Von Wolfram Siebeck

Neulich nannte jemand den Betrag, den die Zeitschrift Jasmin für die Untersuchung über das sexuelle Verhalten der deutschen Frau ausgegeben hat. Die genaue Zahl habe ich vergessen; aber für meine Verhältnisse war es viel Geld, um das herauszufinden, was ich von meinem Verhältnis schon für einen Strauß Blumen oder ein besseres Abendessen erfahre.

Eine andere Ausgabe scheint auf den ersten Blick fast noch größer und unnötiger. Die vierzig „unsterblichen“ Mitglieder der Académie Française diskutierten zehn Stunden lang, um schließlich zu der Erkenntnis zu gelangen, daß bei einem mit Käse überbackenen Schinkensandwich der Käse oben, der Schinken unten liegen muß. Eine Binsenwahrheit.

Eine Binsenwahrheit? Man täusche sich nicht!

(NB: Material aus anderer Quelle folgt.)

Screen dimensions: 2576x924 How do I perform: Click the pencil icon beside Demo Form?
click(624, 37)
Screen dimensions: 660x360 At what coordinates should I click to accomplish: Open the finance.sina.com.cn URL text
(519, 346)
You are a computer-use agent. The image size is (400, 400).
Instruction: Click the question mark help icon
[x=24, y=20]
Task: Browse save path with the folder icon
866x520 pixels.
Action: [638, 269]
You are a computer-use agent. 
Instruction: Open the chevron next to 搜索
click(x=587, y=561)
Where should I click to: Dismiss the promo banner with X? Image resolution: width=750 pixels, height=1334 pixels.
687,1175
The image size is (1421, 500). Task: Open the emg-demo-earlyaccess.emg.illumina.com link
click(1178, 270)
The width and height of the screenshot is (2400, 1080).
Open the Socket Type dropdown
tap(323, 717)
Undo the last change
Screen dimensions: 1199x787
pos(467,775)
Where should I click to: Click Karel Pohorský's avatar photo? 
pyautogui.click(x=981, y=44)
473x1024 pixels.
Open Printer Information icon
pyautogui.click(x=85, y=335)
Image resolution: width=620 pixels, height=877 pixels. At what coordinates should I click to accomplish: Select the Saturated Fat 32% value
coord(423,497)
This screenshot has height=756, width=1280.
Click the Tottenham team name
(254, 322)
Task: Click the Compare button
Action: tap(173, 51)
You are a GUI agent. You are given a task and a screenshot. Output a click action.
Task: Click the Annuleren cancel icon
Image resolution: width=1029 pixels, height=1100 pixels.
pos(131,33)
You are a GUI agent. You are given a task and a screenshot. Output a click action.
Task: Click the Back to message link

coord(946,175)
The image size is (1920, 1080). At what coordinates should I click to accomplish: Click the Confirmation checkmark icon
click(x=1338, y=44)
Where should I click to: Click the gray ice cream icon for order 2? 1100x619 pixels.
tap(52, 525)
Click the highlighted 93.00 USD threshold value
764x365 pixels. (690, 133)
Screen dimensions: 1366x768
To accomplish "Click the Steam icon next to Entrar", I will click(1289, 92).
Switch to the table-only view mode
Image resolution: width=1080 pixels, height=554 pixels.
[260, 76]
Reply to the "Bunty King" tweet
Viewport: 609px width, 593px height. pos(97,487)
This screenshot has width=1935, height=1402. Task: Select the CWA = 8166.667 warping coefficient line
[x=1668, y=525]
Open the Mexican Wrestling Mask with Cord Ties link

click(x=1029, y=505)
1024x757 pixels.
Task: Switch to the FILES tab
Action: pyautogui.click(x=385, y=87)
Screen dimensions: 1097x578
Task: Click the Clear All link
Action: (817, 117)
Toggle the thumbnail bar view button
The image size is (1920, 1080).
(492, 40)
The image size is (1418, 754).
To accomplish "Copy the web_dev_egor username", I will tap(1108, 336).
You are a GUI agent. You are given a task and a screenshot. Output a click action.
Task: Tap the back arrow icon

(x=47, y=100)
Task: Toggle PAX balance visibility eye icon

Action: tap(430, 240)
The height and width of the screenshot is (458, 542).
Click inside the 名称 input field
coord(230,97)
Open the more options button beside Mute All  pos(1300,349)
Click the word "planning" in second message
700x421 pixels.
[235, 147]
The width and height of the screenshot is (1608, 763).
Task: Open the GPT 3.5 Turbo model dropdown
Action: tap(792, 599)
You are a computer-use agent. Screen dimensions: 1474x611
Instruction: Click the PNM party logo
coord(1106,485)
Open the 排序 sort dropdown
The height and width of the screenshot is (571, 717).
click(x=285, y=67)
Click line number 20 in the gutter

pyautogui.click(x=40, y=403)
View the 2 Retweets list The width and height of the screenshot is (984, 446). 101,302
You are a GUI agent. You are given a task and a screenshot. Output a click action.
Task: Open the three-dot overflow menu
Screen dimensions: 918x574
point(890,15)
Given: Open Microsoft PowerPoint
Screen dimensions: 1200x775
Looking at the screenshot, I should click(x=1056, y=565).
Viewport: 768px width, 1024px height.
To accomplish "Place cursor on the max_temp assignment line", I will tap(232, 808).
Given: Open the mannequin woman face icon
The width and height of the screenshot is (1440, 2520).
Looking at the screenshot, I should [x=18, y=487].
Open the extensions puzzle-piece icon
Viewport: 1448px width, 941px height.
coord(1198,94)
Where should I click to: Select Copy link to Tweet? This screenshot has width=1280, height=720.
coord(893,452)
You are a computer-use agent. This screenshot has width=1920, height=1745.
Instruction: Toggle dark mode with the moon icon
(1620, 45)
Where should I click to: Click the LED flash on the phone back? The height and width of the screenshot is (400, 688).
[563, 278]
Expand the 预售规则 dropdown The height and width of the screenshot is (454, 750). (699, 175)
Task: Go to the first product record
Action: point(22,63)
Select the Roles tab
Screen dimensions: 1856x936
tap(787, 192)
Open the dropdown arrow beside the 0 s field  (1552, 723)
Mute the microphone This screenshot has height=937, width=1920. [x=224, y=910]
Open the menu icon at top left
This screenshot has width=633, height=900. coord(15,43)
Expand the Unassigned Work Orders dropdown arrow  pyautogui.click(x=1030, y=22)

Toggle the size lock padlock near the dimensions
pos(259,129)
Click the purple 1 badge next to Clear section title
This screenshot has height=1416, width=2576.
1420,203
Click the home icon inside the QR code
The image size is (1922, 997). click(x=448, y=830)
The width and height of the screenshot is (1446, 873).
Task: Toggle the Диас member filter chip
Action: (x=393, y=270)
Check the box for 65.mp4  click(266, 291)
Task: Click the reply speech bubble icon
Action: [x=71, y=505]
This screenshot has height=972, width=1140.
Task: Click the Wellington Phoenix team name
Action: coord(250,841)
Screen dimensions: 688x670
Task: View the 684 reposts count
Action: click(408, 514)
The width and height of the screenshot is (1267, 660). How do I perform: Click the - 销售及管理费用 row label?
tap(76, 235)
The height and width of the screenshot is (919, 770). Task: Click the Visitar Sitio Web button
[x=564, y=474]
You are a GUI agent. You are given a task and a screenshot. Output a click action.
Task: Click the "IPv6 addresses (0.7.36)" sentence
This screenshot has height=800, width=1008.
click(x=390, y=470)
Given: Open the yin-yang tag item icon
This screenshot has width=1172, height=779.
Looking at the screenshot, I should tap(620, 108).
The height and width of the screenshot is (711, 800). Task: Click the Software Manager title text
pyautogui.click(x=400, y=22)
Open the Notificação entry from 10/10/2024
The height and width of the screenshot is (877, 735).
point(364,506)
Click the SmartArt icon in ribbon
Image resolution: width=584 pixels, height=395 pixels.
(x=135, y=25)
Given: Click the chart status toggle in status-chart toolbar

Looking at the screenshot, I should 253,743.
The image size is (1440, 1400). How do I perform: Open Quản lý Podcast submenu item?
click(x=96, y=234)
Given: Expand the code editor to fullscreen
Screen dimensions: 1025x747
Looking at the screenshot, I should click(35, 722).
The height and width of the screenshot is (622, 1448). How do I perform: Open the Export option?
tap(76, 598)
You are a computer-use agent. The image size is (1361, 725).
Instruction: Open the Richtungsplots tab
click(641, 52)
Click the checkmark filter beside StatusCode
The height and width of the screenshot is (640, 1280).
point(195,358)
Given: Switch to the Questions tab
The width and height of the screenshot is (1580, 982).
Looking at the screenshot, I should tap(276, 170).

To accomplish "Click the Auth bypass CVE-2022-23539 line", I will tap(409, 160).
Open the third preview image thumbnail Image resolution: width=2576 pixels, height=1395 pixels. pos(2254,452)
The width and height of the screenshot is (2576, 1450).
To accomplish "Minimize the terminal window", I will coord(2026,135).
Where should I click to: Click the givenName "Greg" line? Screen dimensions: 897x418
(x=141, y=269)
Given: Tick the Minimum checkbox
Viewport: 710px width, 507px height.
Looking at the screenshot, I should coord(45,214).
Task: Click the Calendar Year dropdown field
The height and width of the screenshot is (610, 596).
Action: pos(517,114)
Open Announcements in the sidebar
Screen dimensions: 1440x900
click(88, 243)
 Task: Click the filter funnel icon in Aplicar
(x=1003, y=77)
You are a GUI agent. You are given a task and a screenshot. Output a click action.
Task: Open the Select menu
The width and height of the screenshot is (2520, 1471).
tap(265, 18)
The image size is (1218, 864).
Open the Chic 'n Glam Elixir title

Mag auch das Denkergebnis der Unsterblichen repräsentativ sein für den größten Teil der Sandwichüberbacker, ein befriedigendes Ergebnis ist es nicht. Eine von mir unternommene Befragung über das Verhalten der deutschen Frau beim Sandwichüberbacken (Kostenpunkt: ein besseres Abendessen) hat nämlich ergeben, daß die meisten Frauen den Schinken nur aus Gewohnheit unter den Käse legen, oder weil sie fürchten, bei einer Abweichung von der Norm aufzufallen. In Wirklichkeit sehnen sie sich nach Abwechslung.